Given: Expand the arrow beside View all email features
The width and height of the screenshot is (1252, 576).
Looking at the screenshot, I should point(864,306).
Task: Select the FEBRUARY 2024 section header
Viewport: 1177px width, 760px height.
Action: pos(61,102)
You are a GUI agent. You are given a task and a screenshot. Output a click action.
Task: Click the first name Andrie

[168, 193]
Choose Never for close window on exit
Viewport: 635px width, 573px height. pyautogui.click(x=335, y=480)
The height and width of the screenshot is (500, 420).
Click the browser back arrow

What to do: Copy out the listing above word for word, keeping every line.

Task response:
Given: Expand the arrow beside View all email features
The width and height of the screenshot is (1252, 576).
Looking at the screenshot, I should point(864,306).
Task: Select the FEBRUARY 2024 section header
Viewport: 1177px width, 760px height.
Action: pos(61,102)
You are a GUI agent. You are given a task and a screenshot. Output a click action.
Task: Click the first name Andrie

[168, 193]
Choose Never for close window on exit
Viewport: 635px width, 573px height. pyautogui.click(x=335, y=480)
The height and width of the screenshot is (500, 420).
Click the browser back arrow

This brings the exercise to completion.